A high-stress lifestyle can also stop a person from losing weight on the keto diet. As one 2022 article notes, psychological stress can cause changes in hormone levels, such as cortisol, which can lead to weight gain or difficulty losing weight.

Chronic stress may also cause people to crave comfort foods, which can add extra calories to the diet.

In some cases, an underlying medical condition can cause weight gain or prevent weight loss. Alternatively, a medication that a person takes for the underlying condition may be causing increased appetite as a side effect.

Some conditions that can contribute to weight gain include:

A person should contact a doctor if they are unable to lose weight despite adhering to a strict diet and exercise plan.

The doctor may carry out tests to determine what is preventing weight loss. Treating the underlying condition may resolve the issue.

The following tips may help achieve and maintain a healthy BMI on the keto diet:

  • Keeping a food journal: By keeping track of what they consume throughout the day, a person can often identify any foods or eating patterns — such as snacking — that may be preventing weight loss.
  • Drinking plenty of water: Drinking plenty of water helps fill the stomach, and this may help keep a person from overeating or snacking too much throughout the day.
  • Getting plenty of sleep: Sleep helps regulate the body’s normal cycles, and it may also help reduce stress levels.
  • Planning meals: A person may benefit from adhering to a keto-friendly meal plan.

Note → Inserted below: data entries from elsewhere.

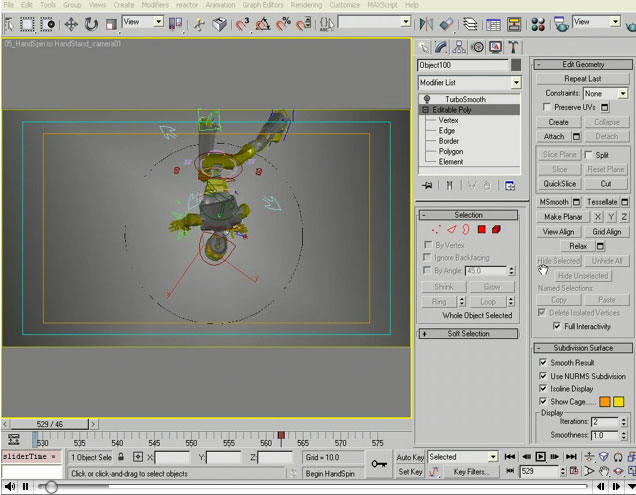
Task: Click the Rotate tool icon
Action: (x=92, y=24)
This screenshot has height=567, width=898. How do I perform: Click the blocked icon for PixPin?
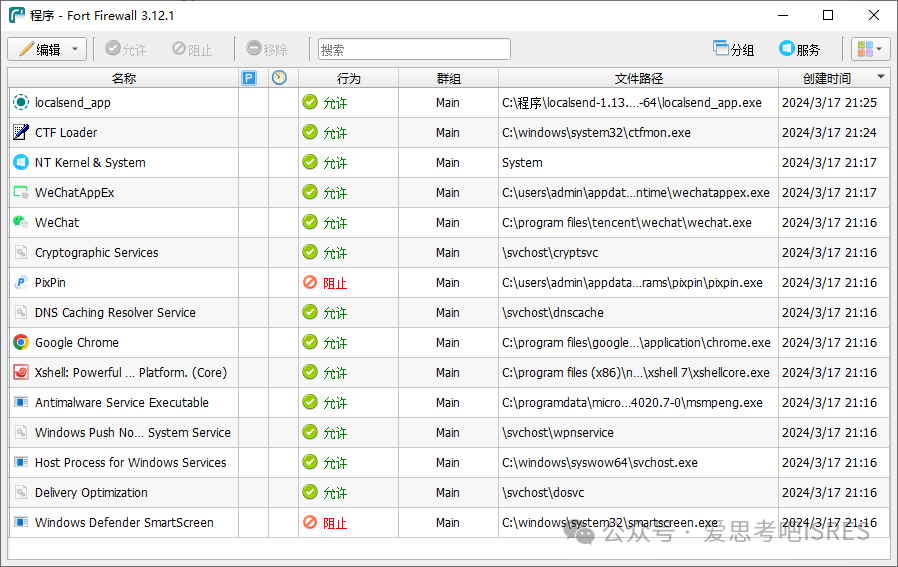coord(310,282)
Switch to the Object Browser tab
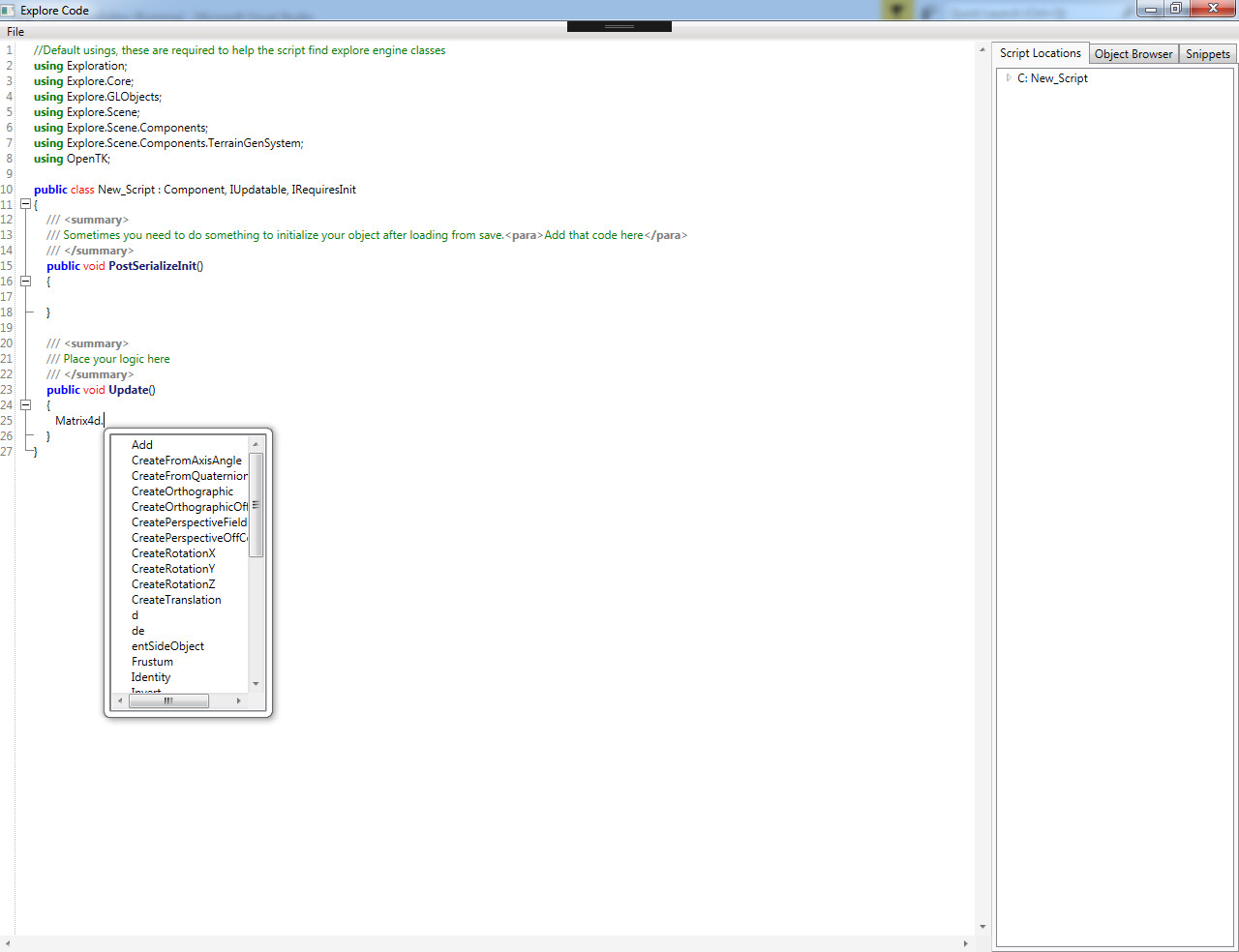The width and height of the screenshot is (1239, 952). [1133, 54]
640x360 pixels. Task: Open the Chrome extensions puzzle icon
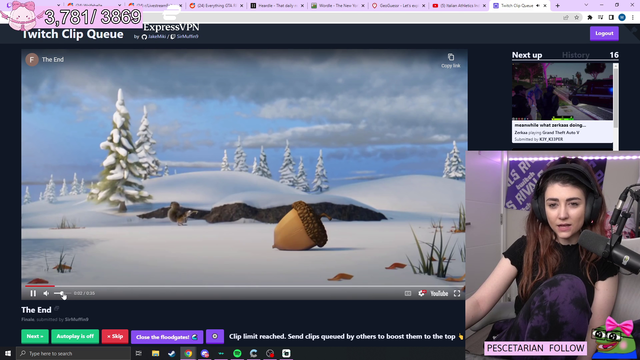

The following are frequently asked questions about the keto diet.

Will a person still lose weight on keto if they do not eat enough fat?

The principle of a ketogenic diet is that a person consumes foods that are high in fats and low in carbohydrates. On a keto diet, fat should make up 55–60% of a person’s daily intake.

If a person does not consume enough fat on a keto diet, they may not feel full. This can lead to snacking and consuming more calories than a person needs, resulting in weight gain.

Additionally, fat is an important component of a person’s diet. It helps the body to absorb vitamins and gives the body energy. It can also help to control cholesterol and blood pressure. If a person is concerned about eating high-fat foods, the keto diet may not be beneficial.

Is keto good if a person does not need to lose weight?

Although people may associate a keto diet with achieving and maintaining a healthy BMI, it may have other benefits. These may include:

  • managing acne
  • improving heart health
  • reducing the risk of certain cancers
  • impacting brain health

However, the keto diet can carry some health risks. A person should speak with a doctor or dietician before following a keto diet.

Learn more about whether the keto diet is good for you.

Why might a person not achieve ketosis if they have reduced their carbohydrate intake?

Food is not the only factor that can affect ketosis. Other factors can include sleep quality and hormone levels, such as cortisol.

Achieving and maintaining ketosis can be a difficult task for many people. The keto diet is strict, and it requires people to adhere to it closely to achieve results.

However, with some minor adjustments, most people can reach ketosis and start to work toward achieving and maintaining a healthy BMI.

Anyone who is unable to lose weight despite following the keto diet and exercising regularly may wish to consider speaking to a doctor or dietitian.